*EXERCISE PROMPT*. Below are the records; print them again exactly and omit the pictures.
----
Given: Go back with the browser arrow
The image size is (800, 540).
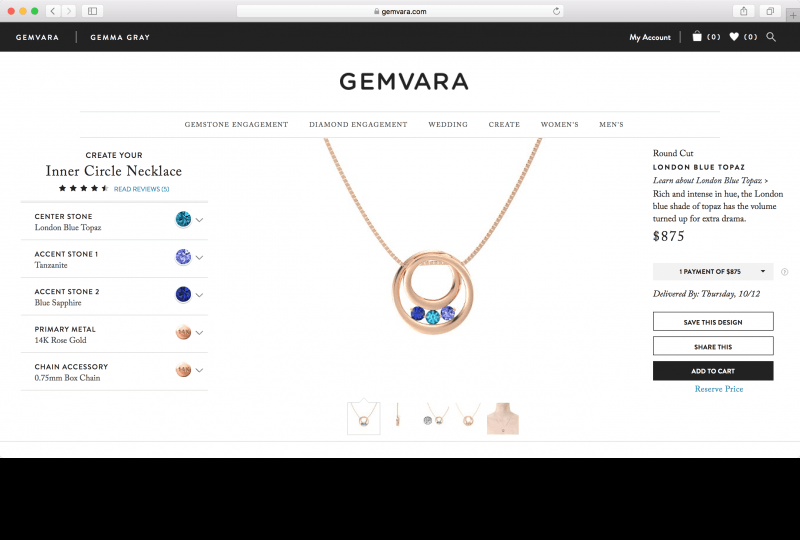Looking at the screenshot, I should 53,11.
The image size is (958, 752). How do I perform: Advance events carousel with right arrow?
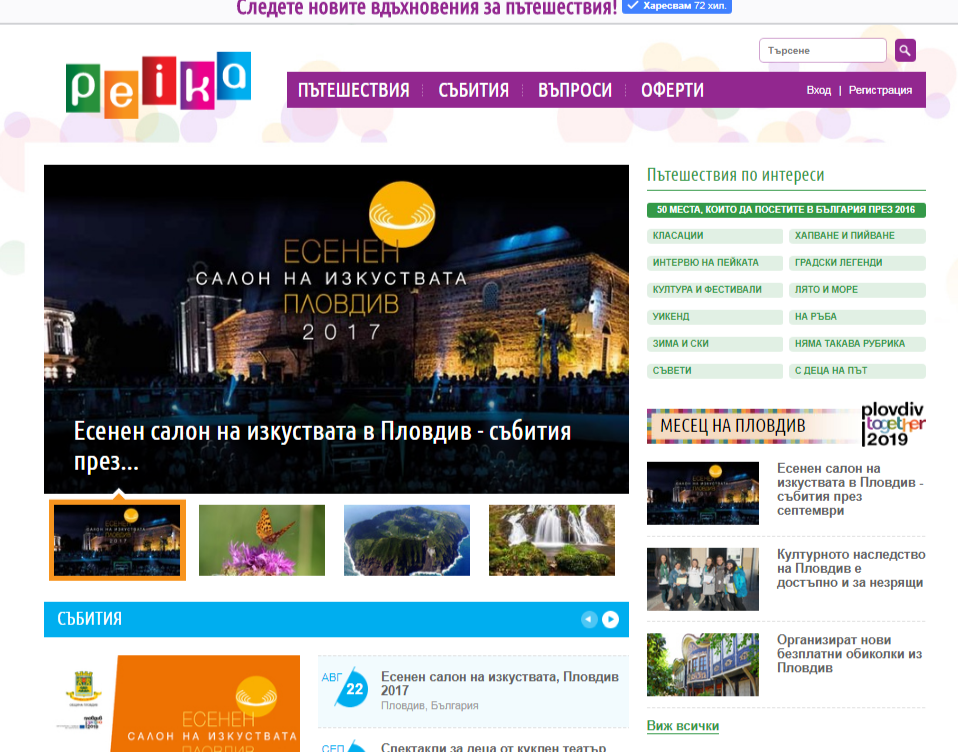[610, 619]
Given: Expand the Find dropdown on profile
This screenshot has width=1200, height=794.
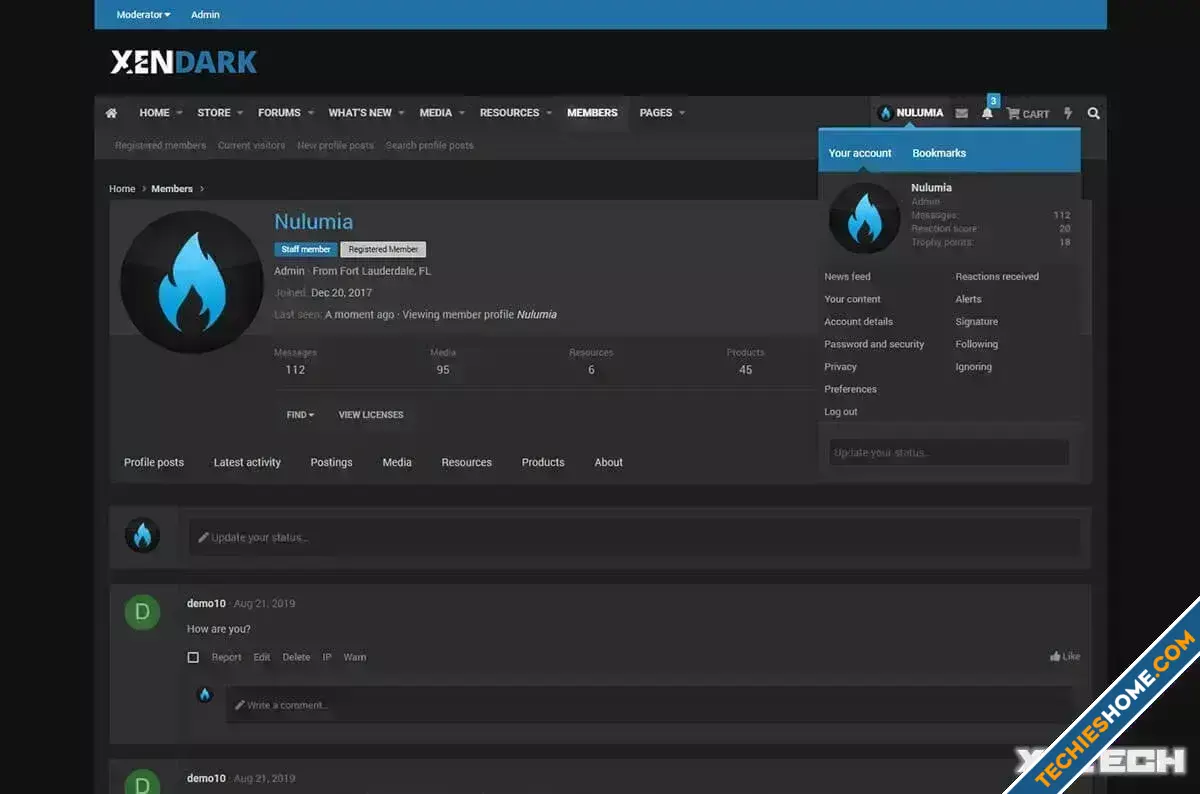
----
*ANSWER SECTION*.
Given: Go back with the browser arrow
The image size is (800, 540).
Looking at the screenshot, I should 53,11.
The image size is (958, 752). How do I perform: Advance events carousel with right arrow?
[610, 619]
Given: Expand the Find dropdown on profile
This screenshot has width=1200, height=794.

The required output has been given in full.